L'ultima conferma arriva proprio dalle intercettazioni allegate agli atti dell'inchiesta che venerdì scorso ha fatto finire a Regina Coeli monsignor Scarano, l'ex contabile dell'Apsa (l'Amministrazione del patrimonio della sede apostolica) arrestato per aver tentato di trasferire dalla Svizzera venti milioni di euro degli armatori D'Amico. E di averlo fatto versando una «mazzetta» da 400 mila euro a uno 007, Giovanni Maria Zito.

Con Cipriani, ma soprattutto con Tulli, l'alto prelato mostra grande familiarità, dimestichezza nella gestione del denaro attraverso i conti aperti presso lo Ior. Tanto che più volte si vanta di poter movimentare soldi «perché lì è più veloce e sicuro». Lunedì 1 luglio, di fronte al giudice che aveva disposto la sua cattura, Scarano ha ammesso gli illeciti - pur sostenendo di aver agito in buona fede - e ha mostrato un atteggiamento di collaborazione che evidentemente preoccupa i suoi vecchi amici dello Ior. I pubblici ministeri Stefano Pesci e Stefano Rocco Fava, titolari del fascicolo assieme al procuratore aggiunto Nello Rossi, torneranno a interrogarlo nei prossimi giorni. Molti sono gli argomenti che il monsignor può approfondire, tanti i segreti che può svelare.

L'operazione relativa ai 20 milioni non si è conclusa e bisognerà comprendere per quale motivo sia saltata all'ultimo minuto, visto che tutto era stato pianificato. Altri sono gli affari di cui può parlare, anche tenendo conto di quanto è già stato scoperto dai finanzieri guidati dal generale Giuseppe Bottillo: flussi di denaro dalla provenienza sospetta, mutui accesi e poi estinti con somme frazionate per occultarne l'origine.

Anche Scarano potrebbe essere accusato di riciclaggio. Un nome in più nell'elenco che, oltre a Cipriani e Tulli, già comprende don Evaldo Biasini, il famoso «don bancomat» dell'inchiesta sugli appalti dei Grandi Eventi. E l'avvocato Michele Briamonte. Il professionista è consulente dello Ior e nelle scorse settimane è stato fermato dalla Finanza nello scalo di Ciampino mentre si imbarcava su un aereo insieme con monsignor Roberto Lucchini, uno dei collaboratori più stretti del cardinale Tarcisio Bertone.

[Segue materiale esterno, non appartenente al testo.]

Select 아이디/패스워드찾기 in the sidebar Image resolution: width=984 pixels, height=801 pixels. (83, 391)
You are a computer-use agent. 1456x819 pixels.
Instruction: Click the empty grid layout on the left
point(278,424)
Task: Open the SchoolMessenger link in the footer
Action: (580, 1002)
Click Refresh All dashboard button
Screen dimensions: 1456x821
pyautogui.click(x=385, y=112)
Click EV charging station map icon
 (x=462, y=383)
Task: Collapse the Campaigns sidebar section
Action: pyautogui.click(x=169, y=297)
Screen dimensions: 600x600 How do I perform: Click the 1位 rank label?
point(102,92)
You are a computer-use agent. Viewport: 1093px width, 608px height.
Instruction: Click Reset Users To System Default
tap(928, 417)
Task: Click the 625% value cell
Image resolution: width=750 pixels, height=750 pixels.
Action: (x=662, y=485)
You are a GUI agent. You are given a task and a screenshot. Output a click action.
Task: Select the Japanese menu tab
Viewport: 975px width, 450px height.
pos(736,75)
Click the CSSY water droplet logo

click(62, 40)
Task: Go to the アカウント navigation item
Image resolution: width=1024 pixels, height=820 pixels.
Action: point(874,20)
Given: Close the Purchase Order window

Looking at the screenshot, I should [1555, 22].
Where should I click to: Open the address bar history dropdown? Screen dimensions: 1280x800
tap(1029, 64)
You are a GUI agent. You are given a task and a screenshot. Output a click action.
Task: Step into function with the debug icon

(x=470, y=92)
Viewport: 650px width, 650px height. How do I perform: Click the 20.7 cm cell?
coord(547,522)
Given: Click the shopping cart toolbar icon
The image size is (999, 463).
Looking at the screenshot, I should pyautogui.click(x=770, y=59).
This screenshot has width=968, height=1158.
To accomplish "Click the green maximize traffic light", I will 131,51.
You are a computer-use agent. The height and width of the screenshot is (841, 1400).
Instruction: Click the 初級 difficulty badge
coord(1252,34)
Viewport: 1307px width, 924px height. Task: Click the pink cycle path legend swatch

I militari volevano controllare il contenuto della sua valigetta ma lui si oppose sostenendo di poter godere dell'immunità diplomatica della Santa Sede. Una prerogativa che non ha potuto vantare quando è stato sospeso per due mesi dal consiglio di amministrazione del Monte dei Paschi perché accusato di insider trading. E che difficilmente potrà far valere di fronte ai pubblici ministeri romani che lo accusano di aver gestito svariate operazioni sospette.